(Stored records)
▽
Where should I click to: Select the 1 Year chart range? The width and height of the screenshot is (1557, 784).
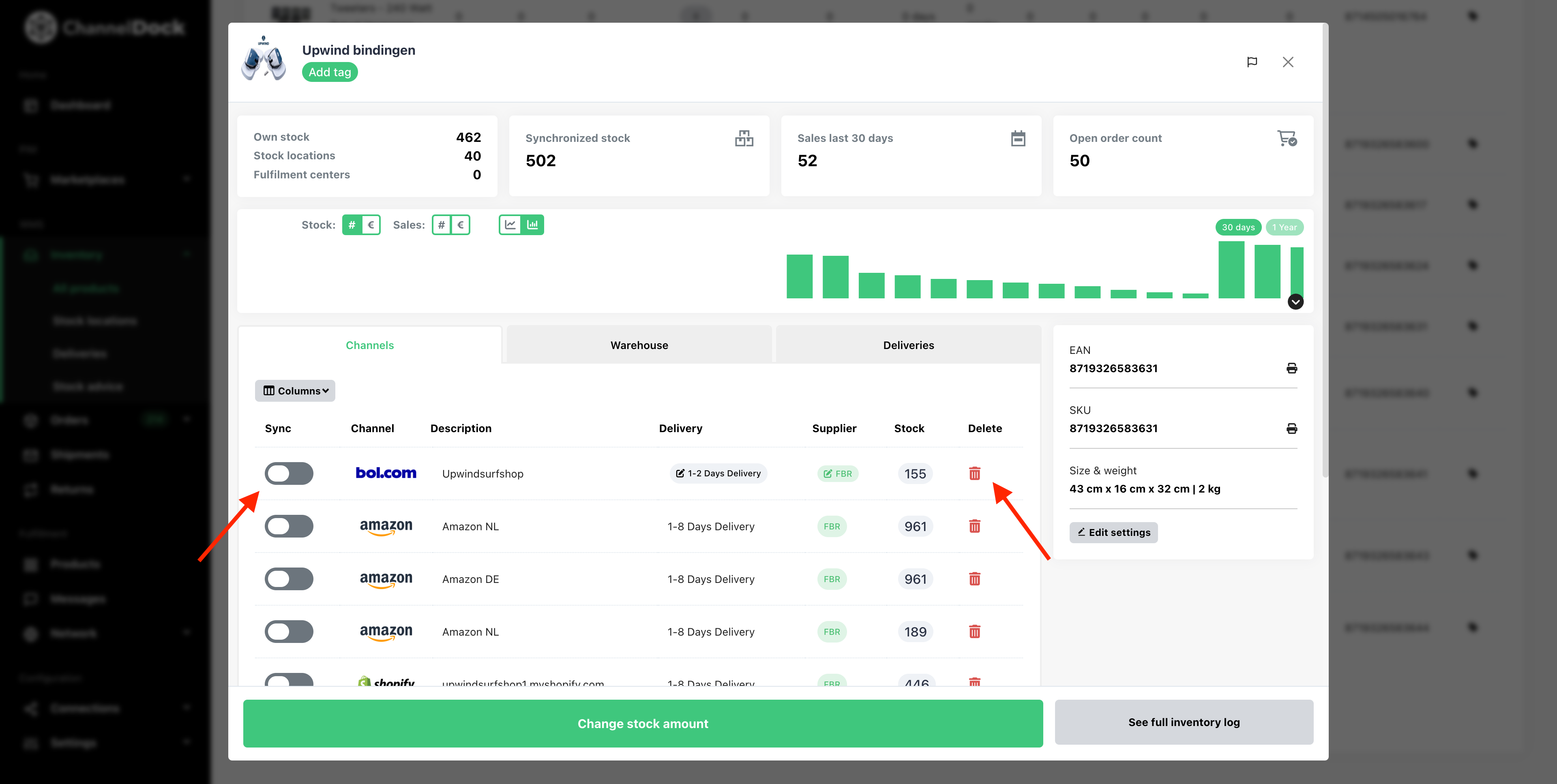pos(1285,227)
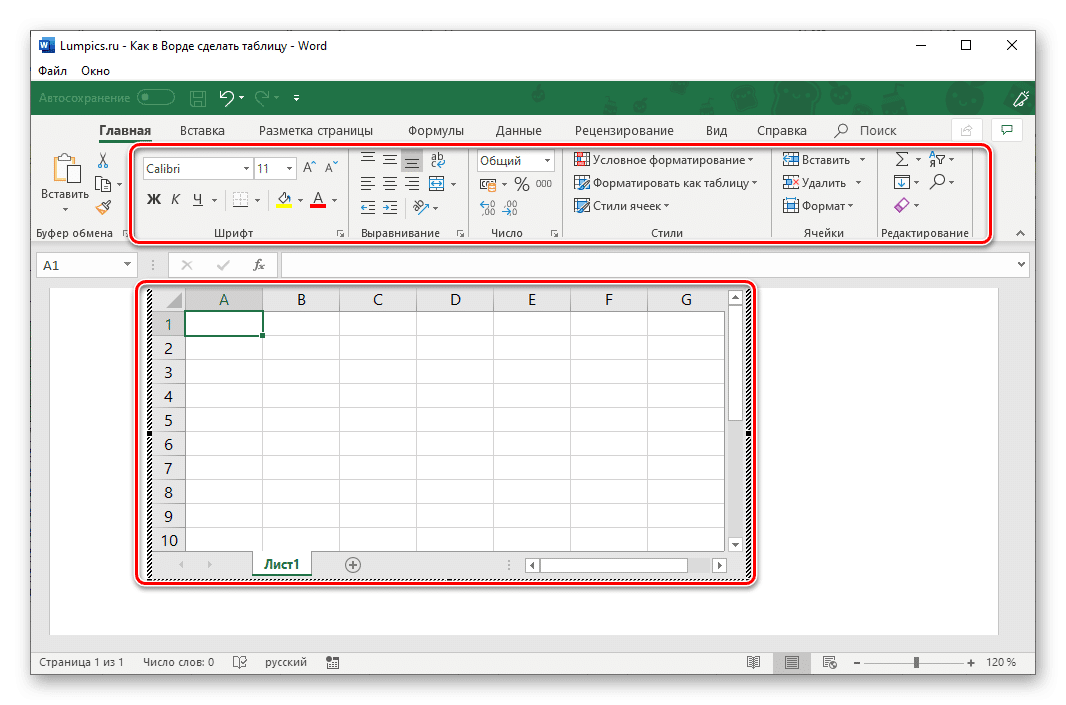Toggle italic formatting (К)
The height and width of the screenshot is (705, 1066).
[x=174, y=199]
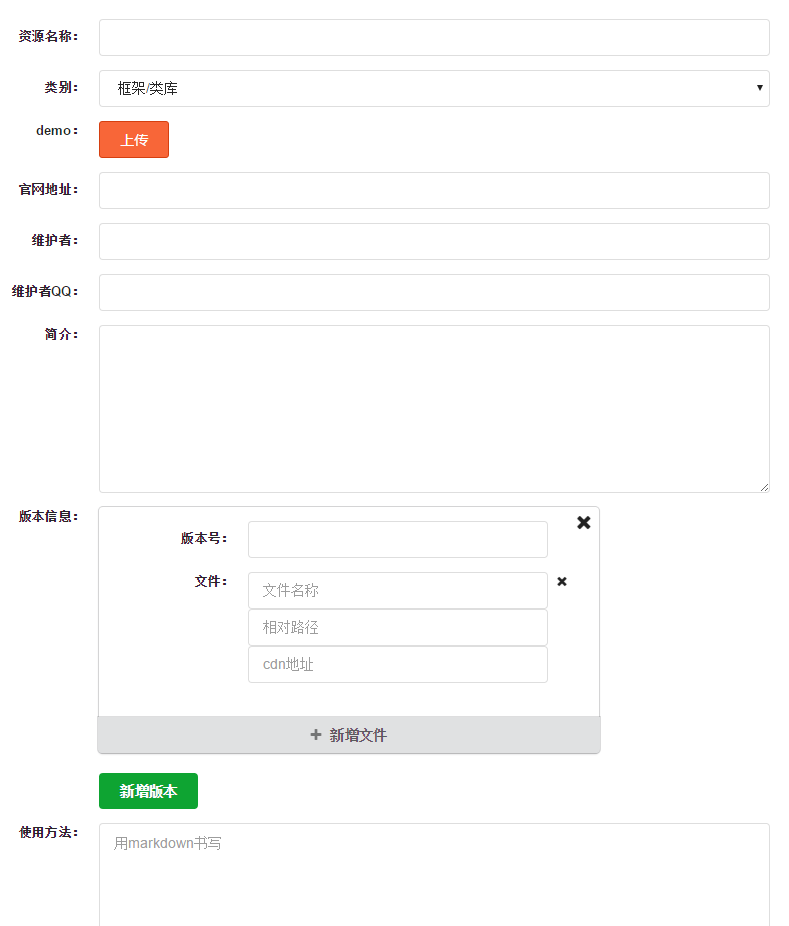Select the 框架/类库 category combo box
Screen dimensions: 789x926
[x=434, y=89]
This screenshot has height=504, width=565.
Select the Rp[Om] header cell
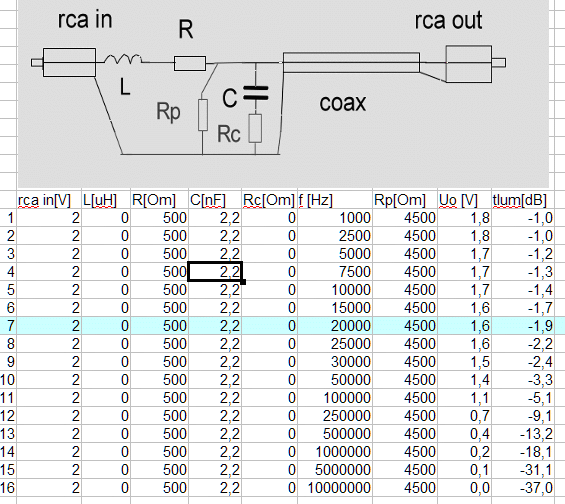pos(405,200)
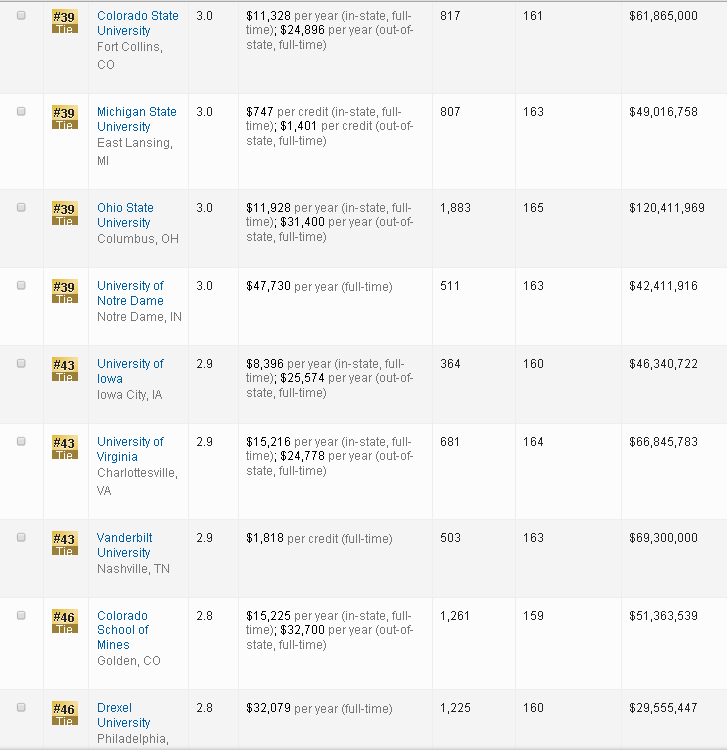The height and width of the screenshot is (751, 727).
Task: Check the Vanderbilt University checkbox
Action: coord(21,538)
△
__ASSIGNMENT__. Your copy of the records must be exact and must contain no pictures.

__ANSWER BOX__.
Where should I click to: Select the 1 Year chart range? The width and height of the screenshot is (1557, 784).
pos(1285,227)
Toggle italic formatting (К)
The height and width of the screenshot is (705, 1066).
[x=174, y=199]
Select the 框架/类库 category combo box
Screen dimensions: 789x926
[x=434, y=89]
This screenshot has height=504, width=565.
Select the Rp[Om] header cell
pos(405,200)
The height and width of the screenshot is (751, 727).
Task: Check the Vanderbilt University checkbox
Action: coord(21,538)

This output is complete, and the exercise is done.